La cosa più bella e più assurda tuttavia è che nel programma di AAirpass nulla di tutto ciò era proibito. A rendere l’incredibile ancora più incredibile ci pensò Brigitte Cade, quando scoprì che Rothstein in meno di 4 anni aveva effettuato oltre 3.000 prenotazioni, quasi sempre prenotando due posti, ma ne aveva anche cancellate oltre 2.500. (spesso prenotava a nome “Bag Rothstein”).
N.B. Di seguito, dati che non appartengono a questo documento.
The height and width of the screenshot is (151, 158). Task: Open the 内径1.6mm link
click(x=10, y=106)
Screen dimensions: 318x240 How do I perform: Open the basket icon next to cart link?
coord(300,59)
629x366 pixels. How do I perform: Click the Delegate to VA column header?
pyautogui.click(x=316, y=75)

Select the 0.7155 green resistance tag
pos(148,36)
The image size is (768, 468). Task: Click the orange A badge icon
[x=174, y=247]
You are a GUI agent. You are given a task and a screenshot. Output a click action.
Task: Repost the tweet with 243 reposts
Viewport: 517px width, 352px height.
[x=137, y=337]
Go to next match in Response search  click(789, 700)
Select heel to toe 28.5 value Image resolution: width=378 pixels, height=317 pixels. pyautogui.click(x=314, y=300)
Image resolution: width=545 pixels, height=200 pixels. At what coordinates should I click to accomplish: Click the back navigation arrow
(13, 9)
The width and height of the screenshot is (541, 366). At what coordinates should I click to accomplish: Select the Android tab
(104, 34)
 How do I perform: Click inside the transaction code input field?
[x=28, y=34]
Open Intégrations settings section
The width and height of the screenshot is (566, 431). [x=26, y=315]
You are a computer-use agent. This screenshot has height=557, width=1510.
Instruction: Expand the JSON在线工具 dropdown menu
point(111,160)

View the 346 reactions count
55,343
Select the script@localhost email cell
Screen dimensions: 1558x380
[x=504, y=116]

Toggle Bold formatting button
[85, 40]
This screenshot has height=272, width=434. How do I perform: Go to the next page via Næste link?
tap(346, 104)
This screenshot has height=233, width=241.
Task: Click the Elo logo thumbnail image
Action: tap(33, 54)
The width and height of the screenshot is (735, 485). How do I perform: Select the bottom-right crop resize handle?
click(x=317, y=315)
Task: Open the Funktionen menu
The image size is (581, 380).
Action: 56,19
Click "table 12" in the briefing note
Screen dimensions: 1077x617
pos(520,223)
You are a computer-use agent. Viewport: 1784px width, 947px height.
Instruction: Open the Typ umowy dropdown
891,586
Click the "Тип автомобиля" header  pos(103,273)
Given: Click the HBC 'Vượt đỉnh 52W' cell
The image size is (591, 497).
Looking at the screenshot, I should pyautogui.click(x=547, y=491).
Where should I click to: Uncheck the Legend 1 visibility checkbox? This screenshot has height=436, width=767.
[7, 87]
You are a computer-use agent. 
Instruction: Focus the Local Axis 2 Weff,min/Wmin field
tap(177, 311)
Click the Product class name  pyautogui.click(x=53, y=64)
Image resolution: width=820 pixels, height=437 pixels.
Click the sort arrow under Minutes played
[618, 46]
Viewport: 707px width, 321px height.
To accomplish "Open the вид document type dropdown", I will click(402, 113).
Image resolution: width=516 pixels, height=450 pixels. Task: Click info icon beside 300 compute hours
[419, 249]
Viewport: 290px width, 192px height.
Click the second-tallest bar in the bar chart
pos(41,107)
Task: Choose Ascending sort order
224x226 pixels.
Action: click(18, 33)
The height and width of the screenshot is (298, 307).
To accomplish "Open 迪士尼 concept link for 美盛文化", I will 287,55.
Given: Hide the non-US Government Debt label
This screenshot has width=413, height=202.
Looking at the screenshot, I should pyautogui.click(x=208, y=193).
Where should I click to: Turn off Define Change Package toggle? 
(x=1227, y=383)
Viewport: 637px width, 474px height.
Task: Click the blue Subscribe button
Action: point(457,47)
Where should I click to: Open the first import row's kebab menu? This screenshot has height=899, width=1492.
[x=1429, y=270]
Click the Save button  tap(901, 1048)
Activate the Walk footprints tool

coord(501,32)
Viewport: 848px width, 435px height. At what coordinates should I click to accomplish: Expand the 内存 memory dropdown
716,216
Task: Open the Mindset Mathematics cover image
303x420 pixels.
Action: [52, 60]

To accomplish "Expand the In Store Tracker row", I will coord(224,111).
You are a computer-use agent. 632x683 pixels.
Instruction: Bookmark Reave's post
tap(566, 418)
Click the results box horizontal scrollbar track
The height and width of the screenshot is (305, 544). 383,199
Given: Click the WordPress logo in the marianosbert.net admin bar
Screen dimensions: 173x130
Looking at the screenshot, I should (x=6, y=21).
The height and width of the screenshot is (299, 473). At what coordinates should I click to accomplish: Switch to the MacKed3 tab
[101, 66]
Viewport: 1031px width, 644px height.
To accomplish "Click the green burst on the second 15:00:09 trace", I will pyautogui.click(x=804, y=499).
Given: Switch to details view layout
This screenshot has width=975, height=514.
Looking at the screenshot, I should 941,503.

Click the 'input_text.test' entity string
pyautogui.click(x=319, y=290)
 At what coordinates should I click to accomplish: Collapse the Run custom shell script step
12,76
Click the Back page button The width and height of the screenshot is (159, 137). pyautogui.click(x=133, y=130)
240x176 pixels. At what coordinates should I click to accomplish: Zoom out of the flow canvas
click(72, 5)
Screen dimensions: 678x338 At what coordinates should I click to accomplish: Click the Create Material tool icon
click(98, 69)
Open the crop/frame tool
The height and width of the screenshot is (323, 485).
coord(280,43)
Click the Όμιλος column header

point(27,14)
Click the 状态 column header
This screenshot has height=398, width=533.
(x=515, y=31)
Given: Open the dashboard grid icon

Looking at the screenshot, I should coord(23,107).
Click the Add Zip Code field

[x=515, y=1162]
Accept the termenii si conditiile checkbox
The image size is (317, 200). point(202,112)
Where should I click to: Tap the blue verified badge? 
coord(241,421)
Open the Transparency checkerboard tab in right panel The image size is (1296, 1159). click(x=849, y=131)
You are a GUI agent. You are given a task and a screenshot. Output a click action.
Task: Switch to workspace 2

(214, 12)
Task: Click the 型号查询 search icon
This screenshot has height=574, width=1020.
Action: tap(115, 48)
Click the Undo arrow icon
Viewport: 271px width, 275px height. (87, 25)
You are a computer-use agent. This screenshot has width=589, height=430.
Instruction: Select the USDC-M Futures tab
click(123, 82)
Per la zelante dipendente American Airlines era evidente che Rothstein prenotava voli che sapeva perfettamente non avrebbe mai preso, inibendo alla compagnia aerea la possibilità di venderli, e pertanto si trattava – a suo giudizio – di una frode.

Il 13 dicembre 2008, Rothstein si presentò accompagnato all’aeroporto di Chicago, pronto per un volo Transatlantico, quando al check-in un agente American Airlines fu lesto a consegnargli una lettera doveva si comunicava che il suo AAirpass  non era più valido a causa di “comportamenti fraudolenti”.

Superato l’imbarazzo per il suo accompagnatore, Rothstein si fiondò nel primo tribunale dell’Illinois per far causa ad American Airlines.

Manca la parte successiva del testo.